All lines from the one containing "Click the plus icon on Add Point" through the end of the material are to be given back exactly, without pictures.
<<<<
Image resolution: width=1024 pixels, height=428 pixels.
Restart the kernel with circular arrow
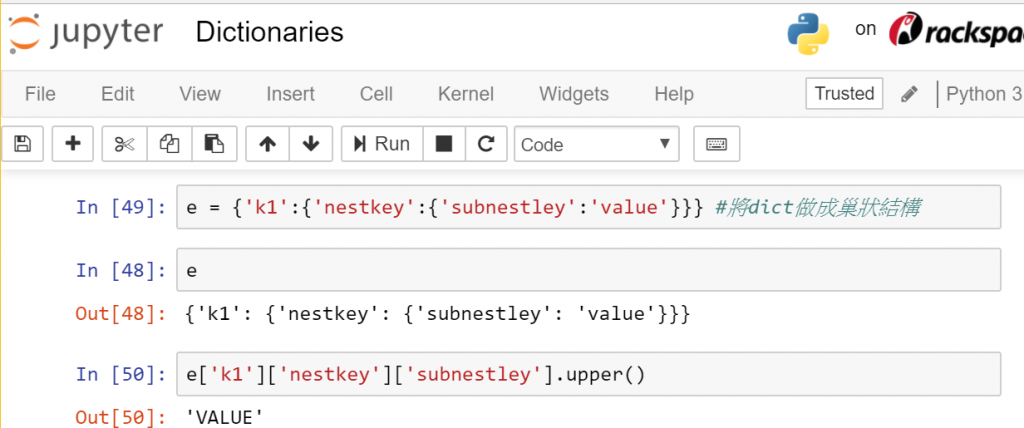click(x=486, y=144)
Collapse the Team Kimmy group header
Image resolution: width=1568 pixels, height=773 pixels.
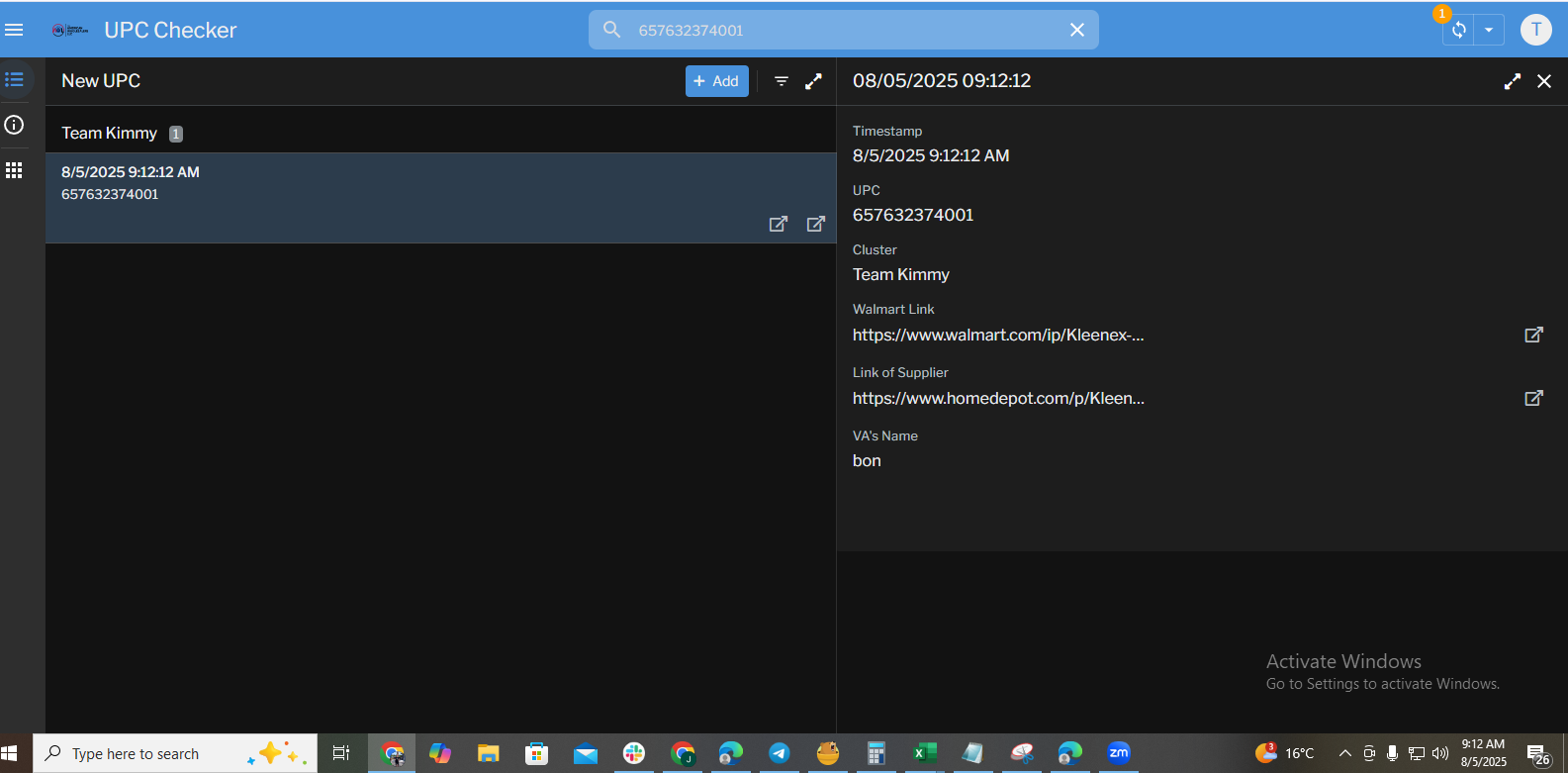[x=110, y=133]
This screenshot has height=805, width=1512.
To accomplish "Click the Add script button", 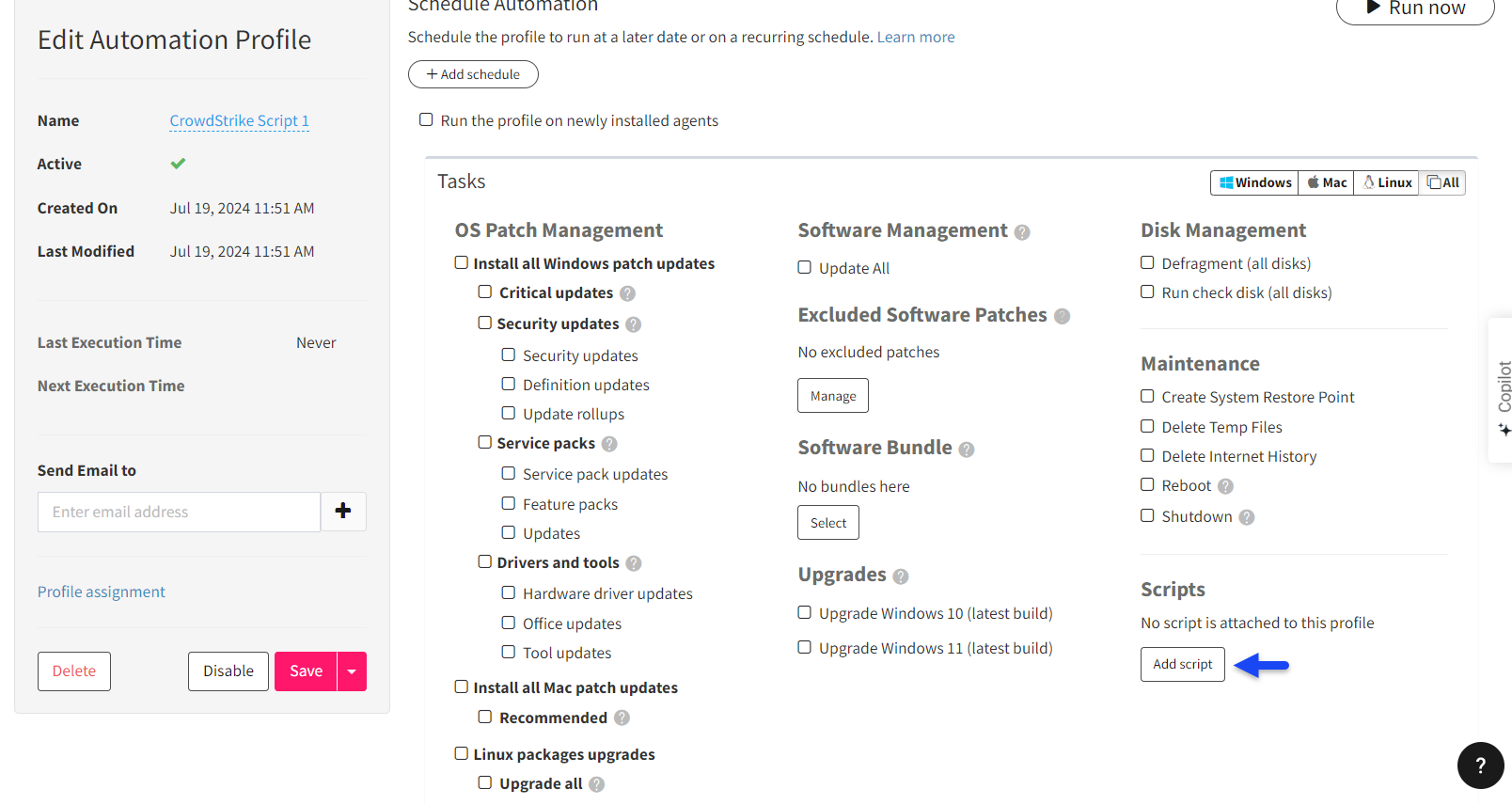I will (x=1182, y=664).
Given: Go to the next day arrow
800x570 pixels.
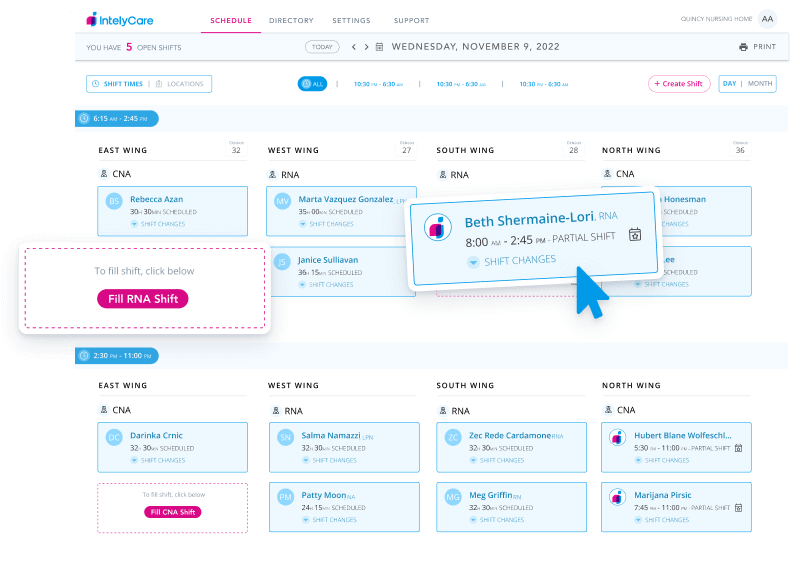Looking at the screenshot, I should [x=366, y=47].

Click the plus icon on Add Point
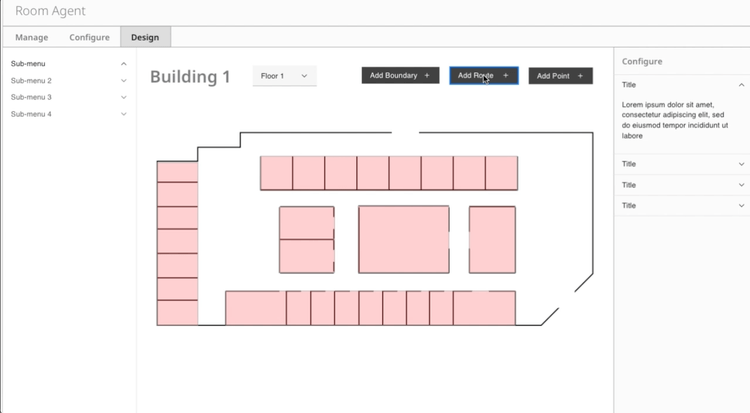point(581,76)
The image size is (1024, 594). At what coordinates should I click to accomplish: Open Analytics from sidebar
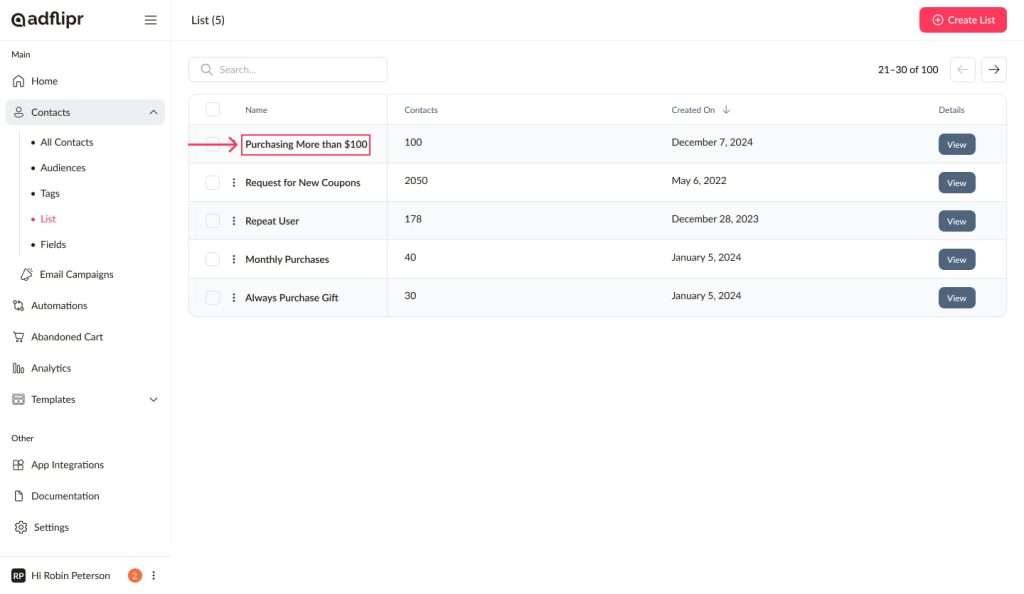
>>>>
**Solution**
Click the plus icon on Add Point
point(581,76)
The image size is (1024, 594). At what coordinates should I click to accomplish: Open Analytics from sidebar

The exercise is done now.